PROBLEM DESCRIPTION → Give back every record exactly, with its pictures left out.

DATA IN THIS EXERCISE →
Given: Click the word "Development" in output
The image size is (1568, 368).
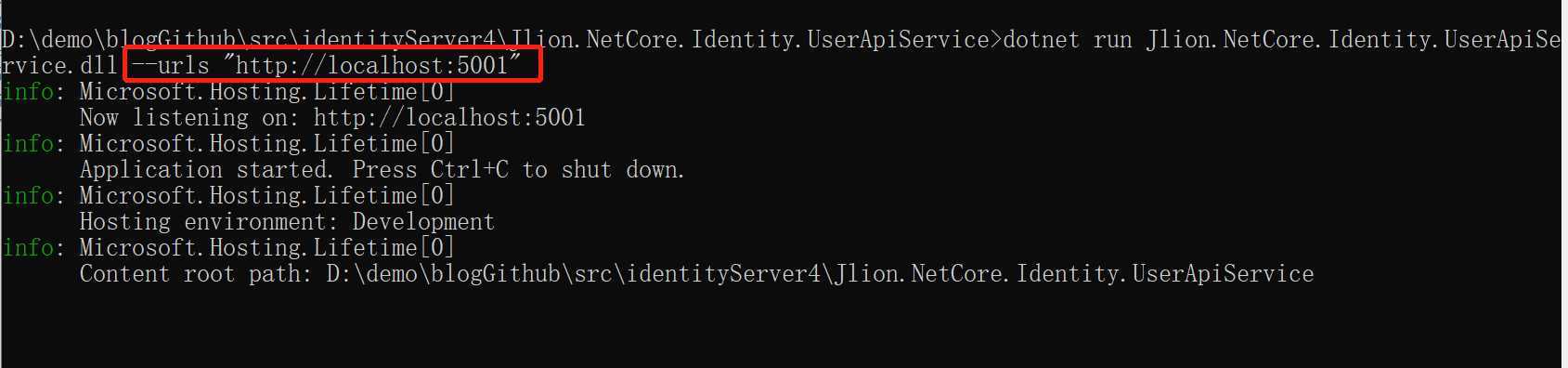Looking at the screenshot, I should [423, 222].
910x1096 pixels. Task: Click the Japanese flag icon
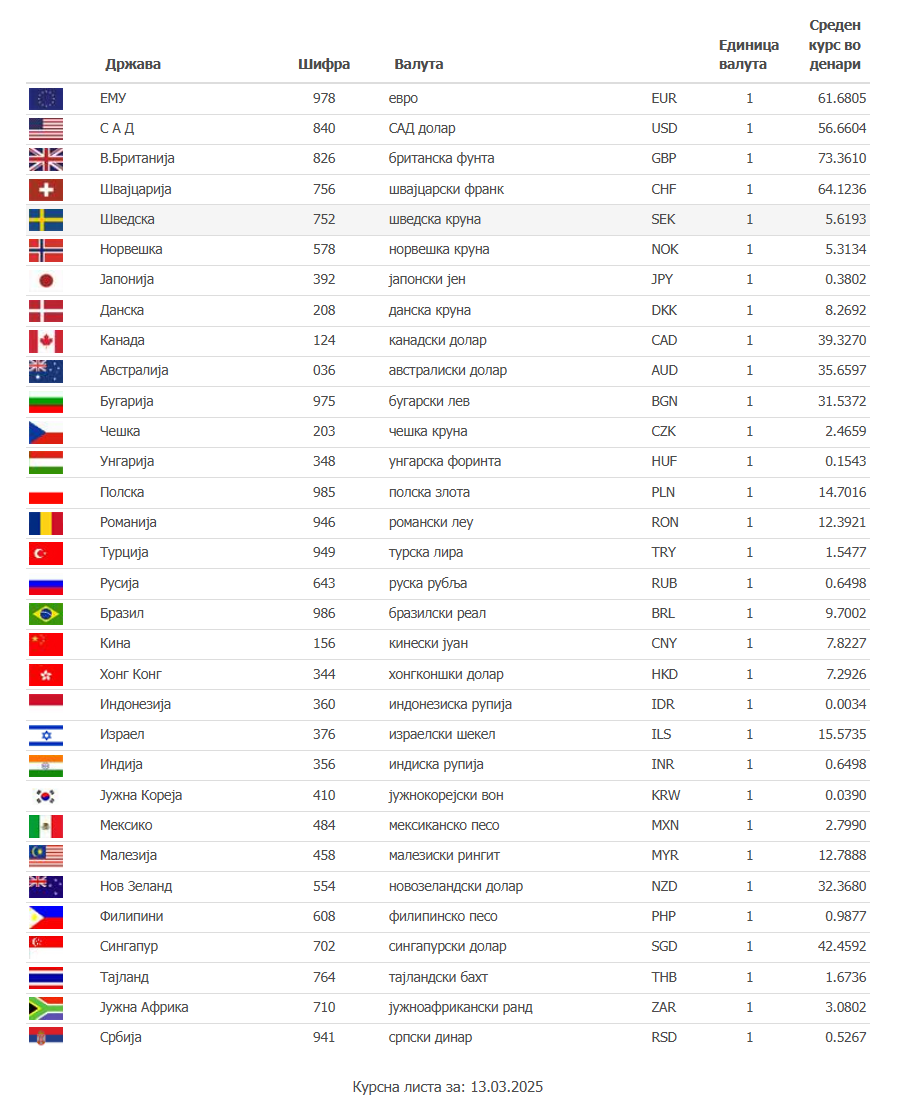coord(46,280)
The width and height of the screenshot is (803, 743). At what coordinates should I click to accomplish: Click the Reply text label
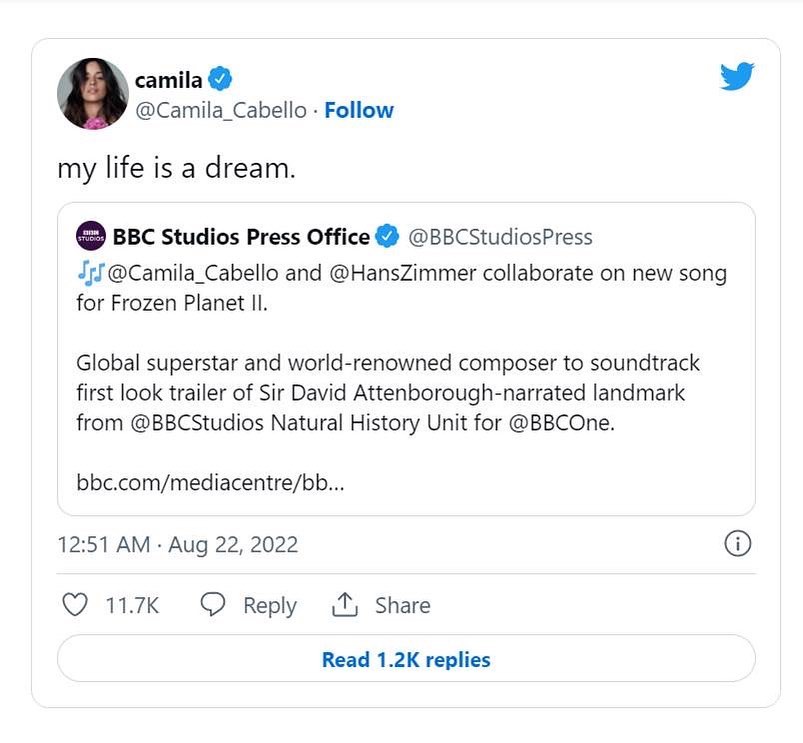click(270, 605)
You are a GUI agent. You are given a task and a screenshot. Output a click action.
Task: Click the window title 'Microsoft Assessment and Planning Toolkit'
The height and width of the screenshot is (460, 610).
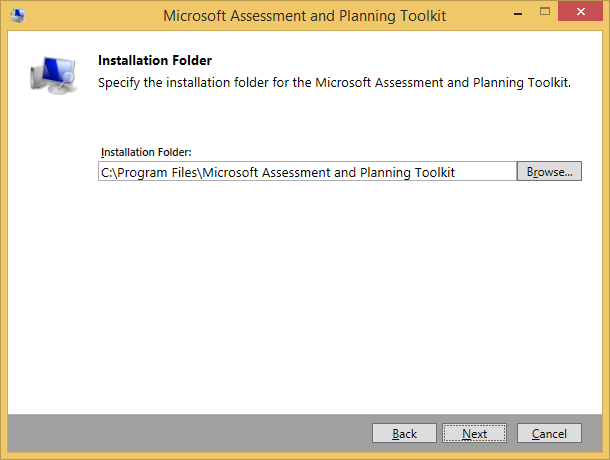coord(304,15)
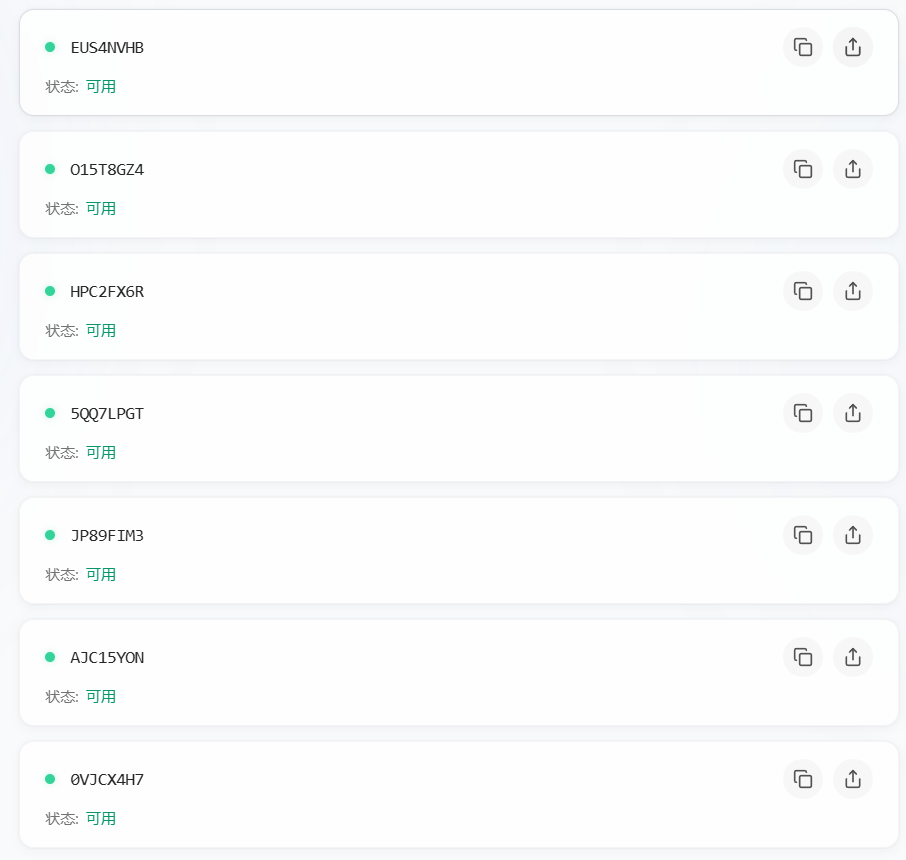
Task: Select the JP89FIM3 code card text
Action: click(x=107, y=535)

OUTPUT OF THE TASK →
Given: Click the word "Development" in output
The image size is (1568, 368).
Looking at the screenshot, I should [423, 222].
910x1096 pixels. Task: Click the Japanese flag icon
coord(46,280)
The width and height of the screenshot is (803, 743). At what coordinates should I click to accomplish: Click the Reply text label
click(270, 605)
You are a GUI agent. You are given a task and a screenshot. Output a click action.
Task: Click the window title 'Microsoft Assessment and Planning Toolkit'
The height and width of the screenshot is (460, 610).
coord(304,15)
Task: Select the JP89FIM3 code card text
Action: click(x=107, y=535)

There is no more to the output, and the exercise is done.